AIM OF THE TASK: With pictures excluded, copy word for word the lines in the data below from the line containing "1800x582 pixels." through the line containing "The height and".
● ● ● ● ● ● ●
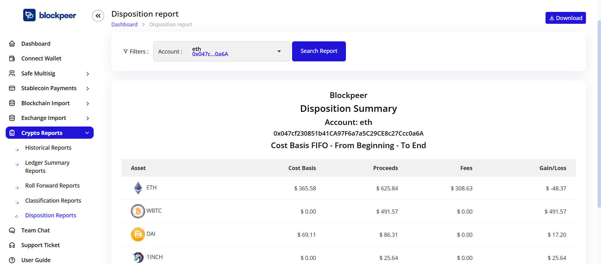Select Roll Forward Reports
The image size is (601, 264).
click(52, 186)
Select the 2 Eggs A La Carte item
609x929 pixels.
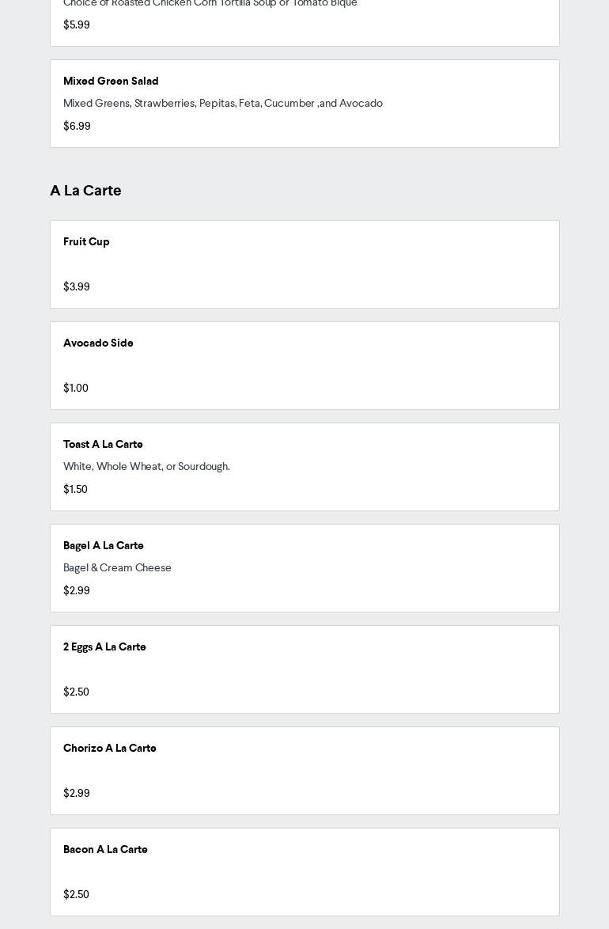coord(104,647)

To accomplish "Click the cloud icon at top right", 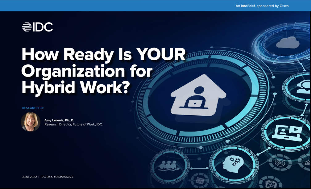I will pyautogui.click(x=287, y=43).
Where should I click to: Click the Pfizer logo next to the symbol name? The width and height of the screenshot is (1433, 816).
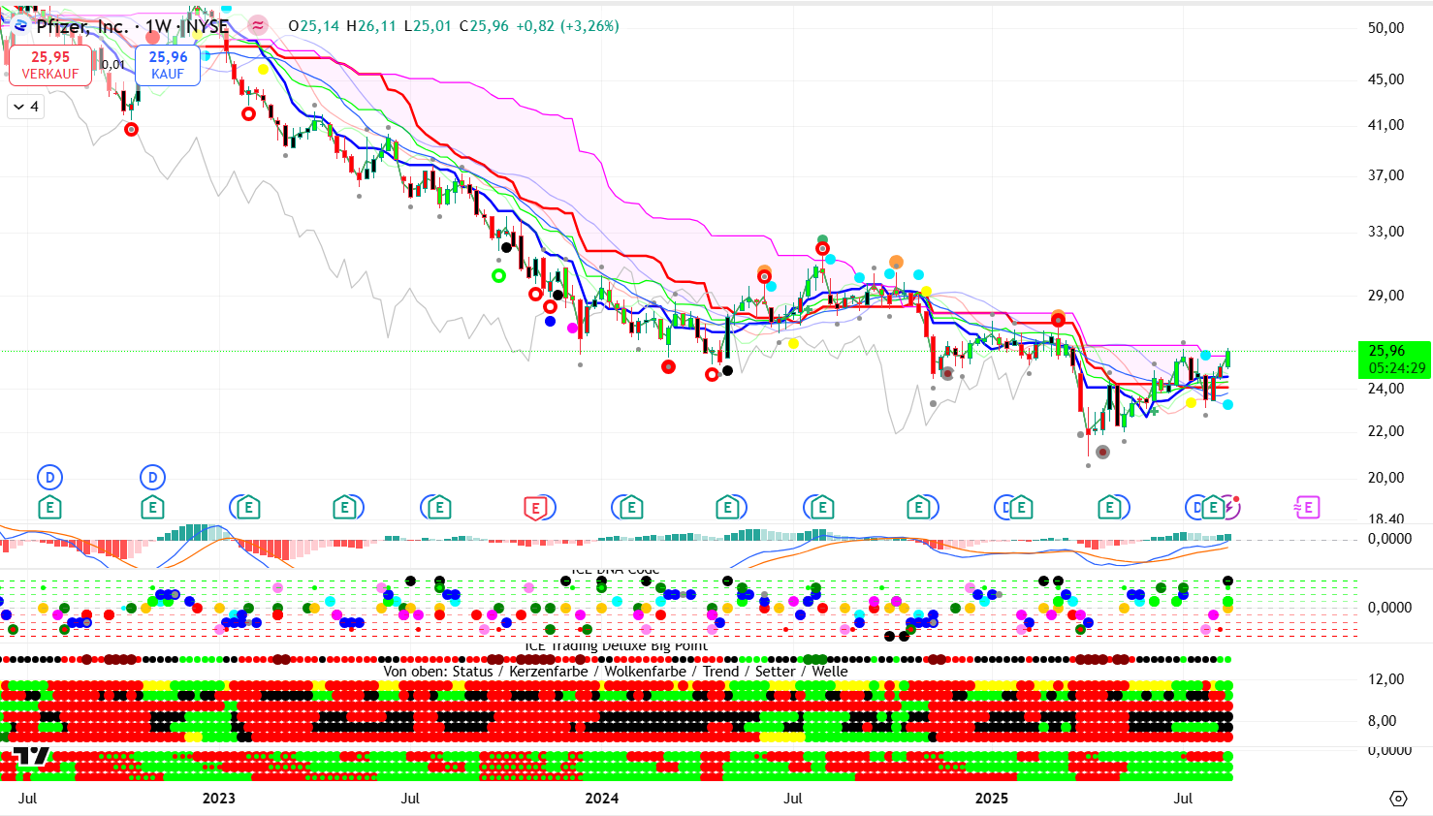(20, 26)
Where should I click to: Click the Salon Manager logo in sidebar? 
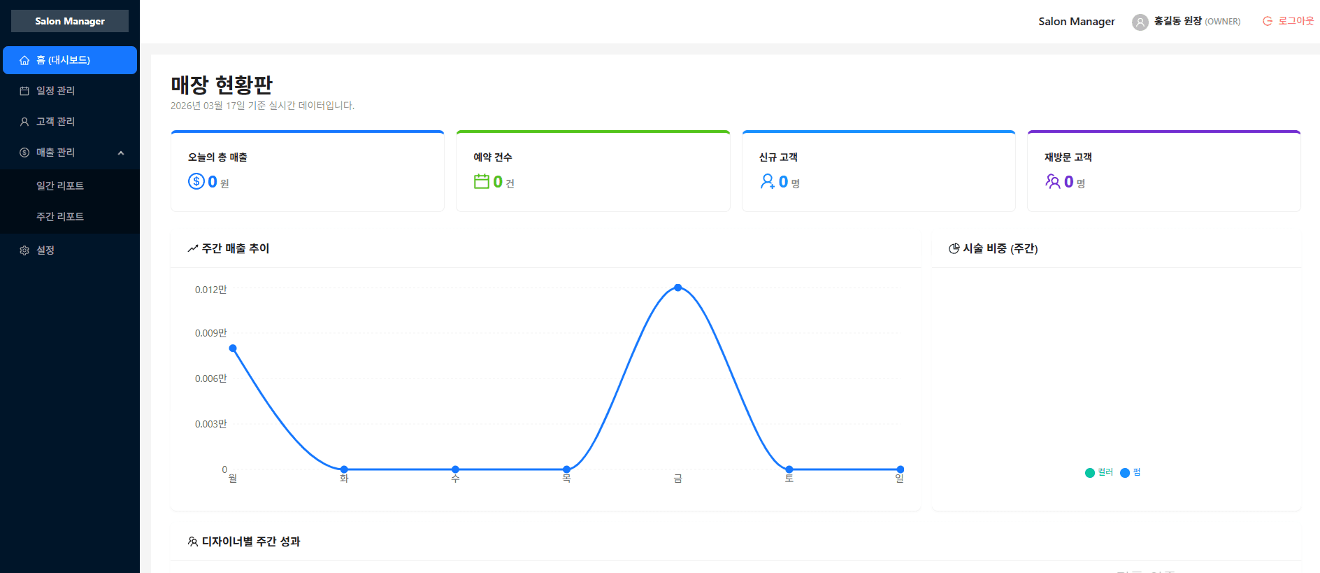point(70,21)
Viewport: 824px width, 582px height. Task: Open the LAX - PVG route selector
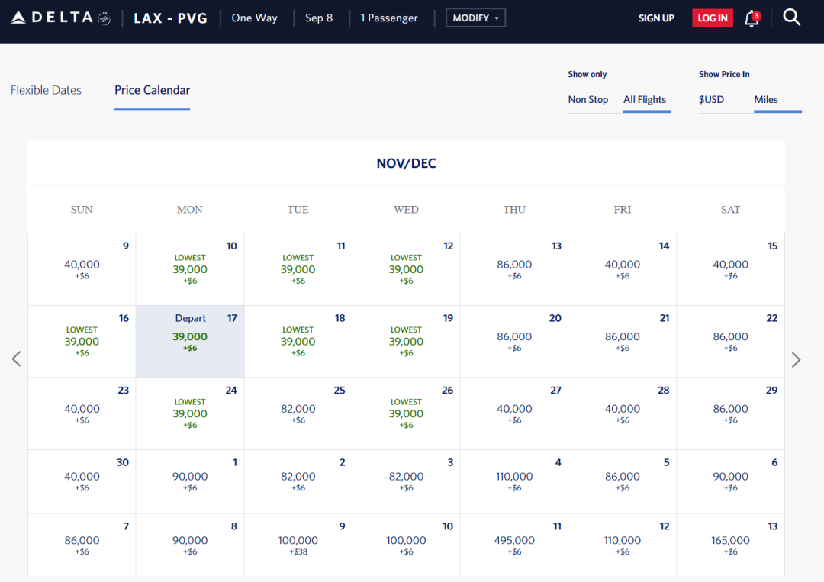click(x=170, y=18)
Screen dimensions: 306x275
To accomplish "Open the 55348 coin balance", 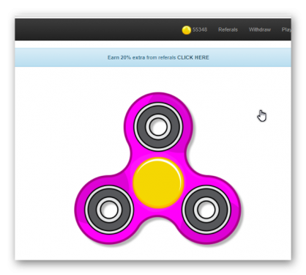I will click(200, 29).
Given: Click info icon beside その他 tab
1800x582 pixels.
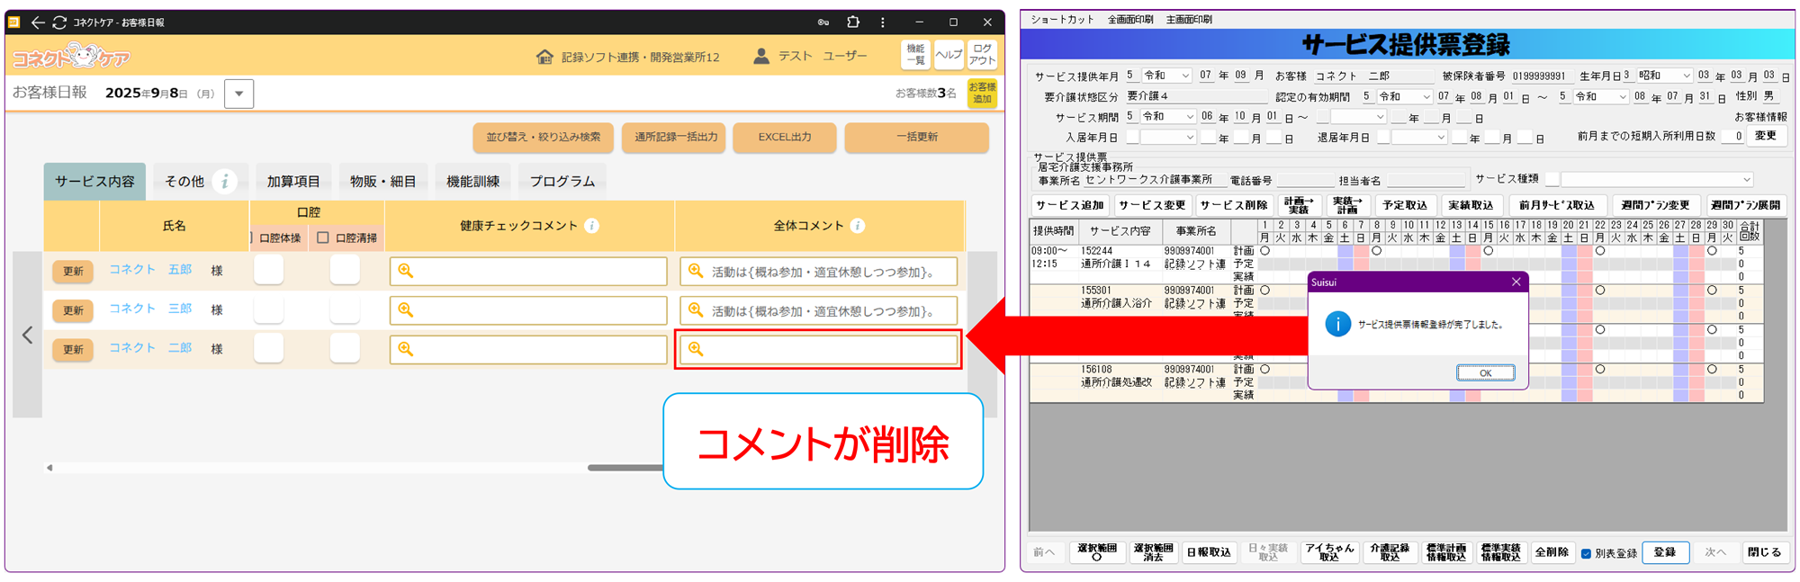Looking at the screenshot, I should pyautogui.click(x=225, y=182).
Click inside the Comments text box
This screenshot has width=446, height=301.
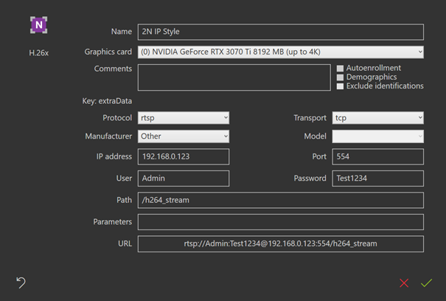[x=234, y=77]
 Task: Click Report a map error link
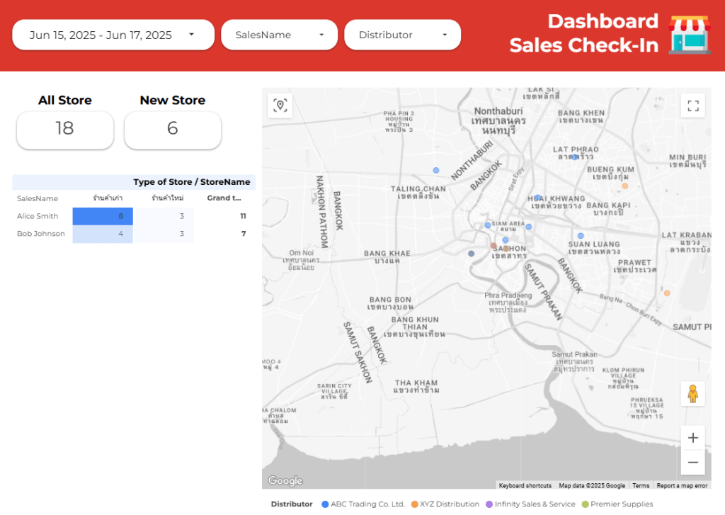point(681,486)
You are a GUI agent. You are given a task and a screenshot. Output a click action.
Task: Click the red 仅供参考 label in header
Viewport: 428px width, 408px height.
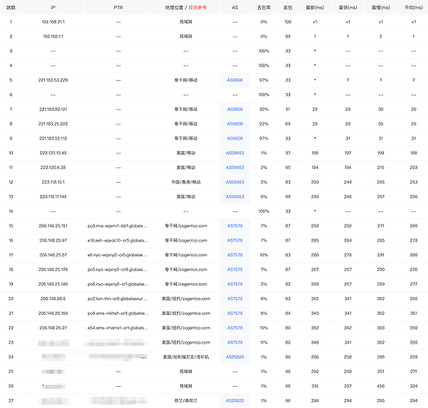click(197, 7)
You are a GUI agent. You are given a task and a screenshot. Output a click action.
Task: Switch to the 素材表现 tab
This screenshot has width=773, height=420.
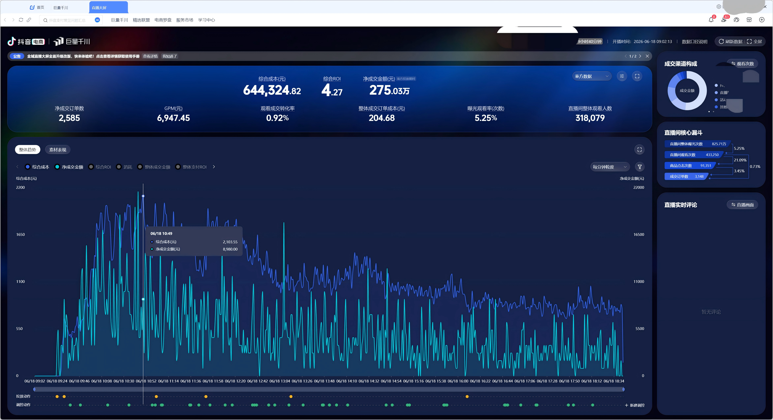tap(58, 150)
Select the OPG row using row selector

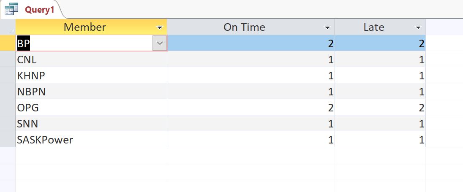(8, 108)
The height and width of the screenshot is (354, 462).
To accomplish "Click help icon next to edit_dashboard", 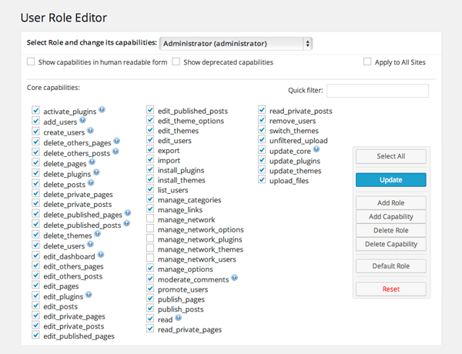I will [x=101, y=255].
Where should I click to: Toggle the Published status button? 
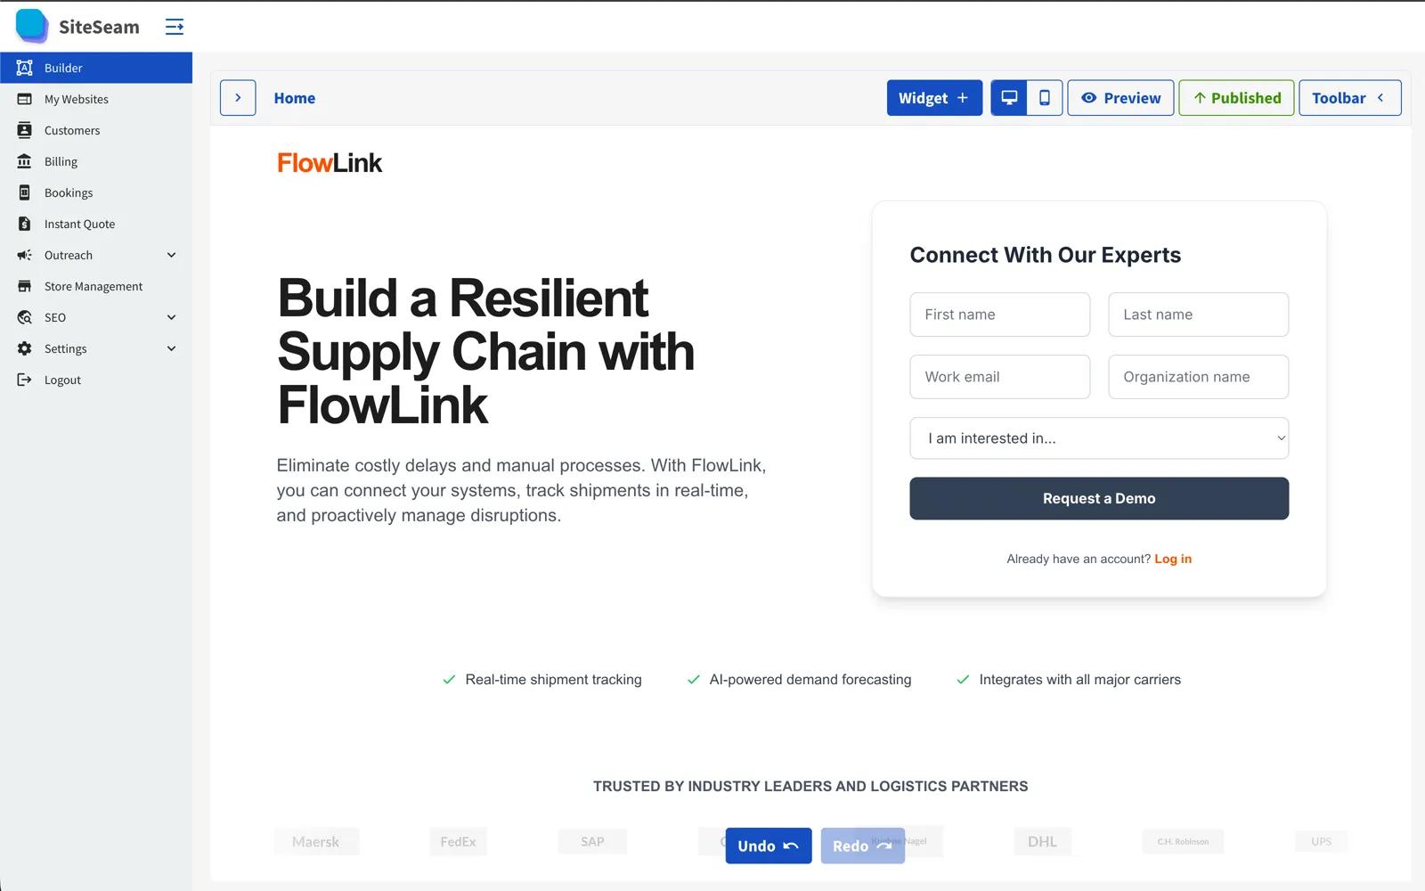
● ● ● ● ● ● ●
OUTPUT FOR THIS EXERCISE:
1800x582 pixels.
Looking at the screenshot, I should pyautogui.click(x=225, y=182).
Click inside the Comments text box
This screenshot has width=446, height=301.
[x=234, y=77]
 Task: Click Report a map error link
point(681,486)
You are a GUI agent. You are given a task and a screenshot. Output a click action.
Task: Click the red 仅供参考 label in header
Viewport: 428px width, 408px height.
click(197, 7)
You are a GUI agent. You are given a task and a screenshot. Output a click action.
Task: Switch to the 素材表现 tab
This screenshot has width=773, height=420.
tap(58, 150)
Select the OPG row using row selector

(8, 108)
The height and width of the screenshot is (354, 462).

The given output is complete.